FortiWeb is a cybersecurity protection platform, its main motive is to protect business-critical web applications from attacks that generally target associated and undiscovered vulnerabilities.

Flaw profile

• CVE ID: CVE-2020-29015
• Summary: It is a blind SQL injection flaw in the UI of FortiWeb 6.3.0 through 6.3.7 and version before 6.2.4. By exploiting this security flaw an unauthenticated threat actor can execute arbitrary SQL queries or commands remotely.
• IR Number: FG-IR-20-124
• Date: Jan 04, 2021
• Risk: 3 out of 5
• CVSSv3 Score: 6.4
• Impact: Execute unauthorized code or commands

Fortinet is popular for exploit

Fortinet’s cybersecurity commodities are quite famous as exploitation streets along with cyber attackers. Even it also includes nation-state actors, therefore the experts suggested that every user must plan to patch it as soon as possible.

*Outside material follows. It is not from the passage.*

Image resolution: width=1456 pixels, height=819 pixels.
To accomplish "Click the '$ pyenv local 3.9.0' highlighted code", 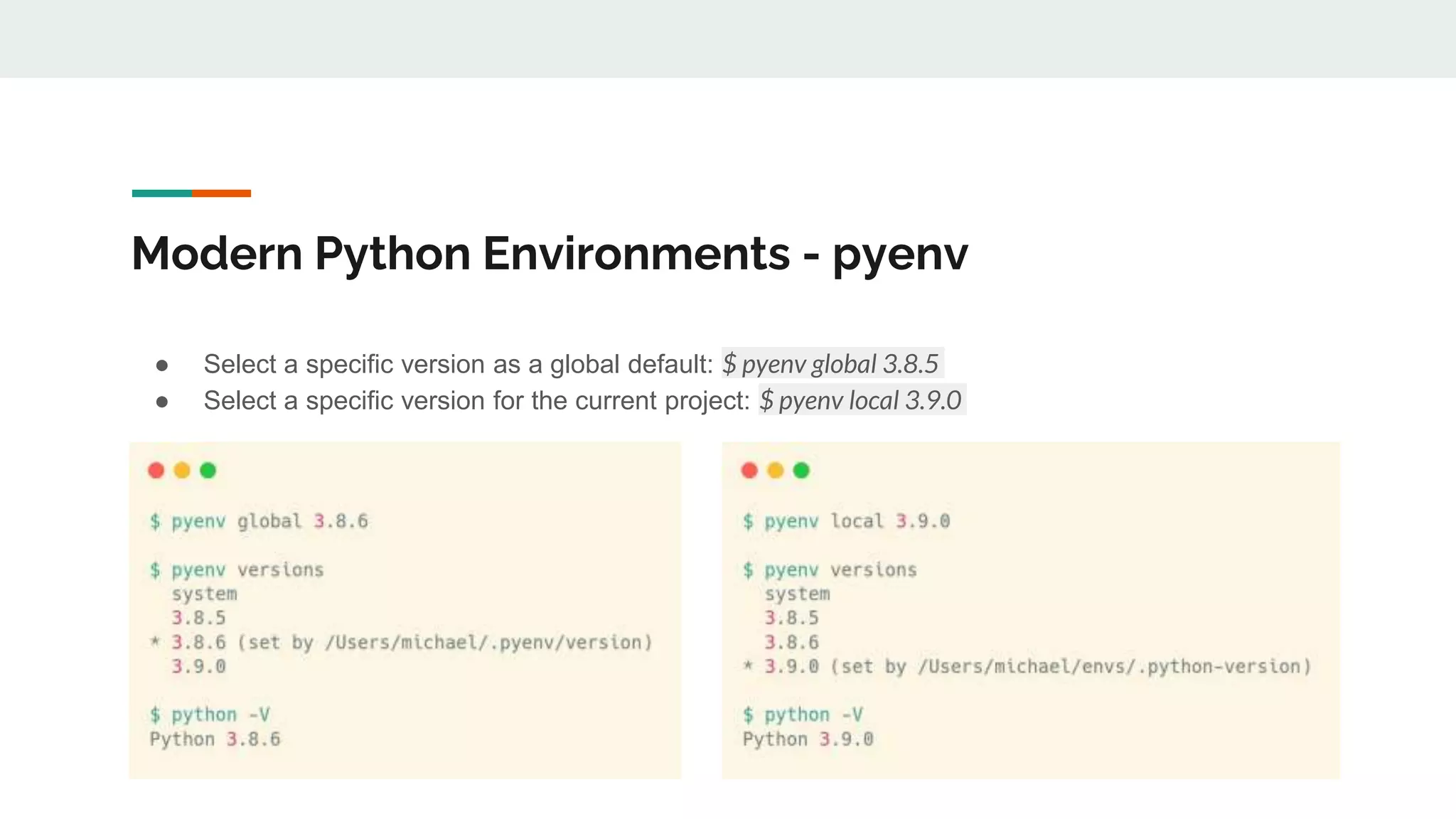I will tap(861, 400).
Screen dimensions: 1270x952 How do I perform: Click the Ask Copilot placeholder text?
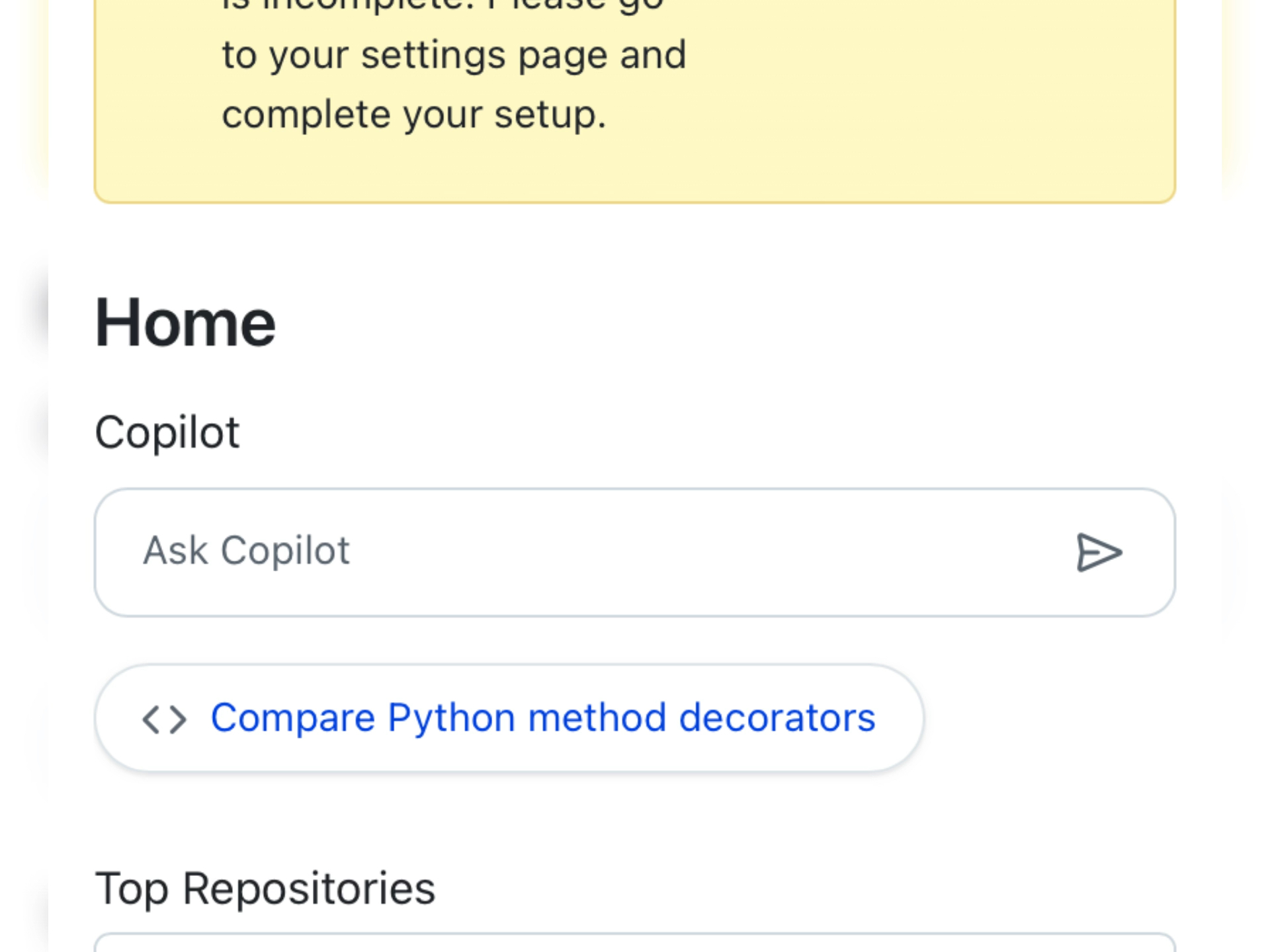point(246,551)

After detecting this vulnerability, the FBI along with the Cybersecurity and Infrastructure Security Agency (CISA) informed several advanced determined threats (APTs) were currently exploiting three security vulnerabilities in the Fortinet SSL VPN for espionage.

Moreover, the experts pronounced that the exploits for CVE-2018-13379, CVE-2019-5591, and CVE-2020-12812 were being used to obtain space within networks before implementing their planned operation.

Disclosure Timeline

After a proper investigation, the security analysts have mentioned a full list of disclosure timelines that they have made, and here we have mentioned below:-

• June, 2021: Issue identified and confirmed by William Vu of Rapid7
• Thu, Jun 10, 2021: Initial exposure to the vendor through their PSIRT Contact Form
• Fri, Jun 11, 2021: Recognized by the vendor (ticket 132097)
• Wed, Aug 11, 2021: Follow up with the vendor
• Tue, Aug 17, 2021: Public exposure through this post
• Tue, Aug 17, 2021: The vendor meant that Fortiweb 6.4.1 is expected to add a fix, and will be published at the end of August

Remediation

Apart from this, the cybersecurity researchers have suggested some remediation, until Fortinet is not releasing the patch for the vulnerability. Initially, users must disable the FortiWeb device’s management interface from suspicious networks, which also include the internet.

Not only this but FortiWeb should not get reveal directly to the internet, as it should be reachable only through trusted internal networks, or it can be reached over a secure VPN connection.

While the security authorities of Rapid7 requested every user to follow the recommendation, until and unless a security patch is not being disclosed by Fortinet.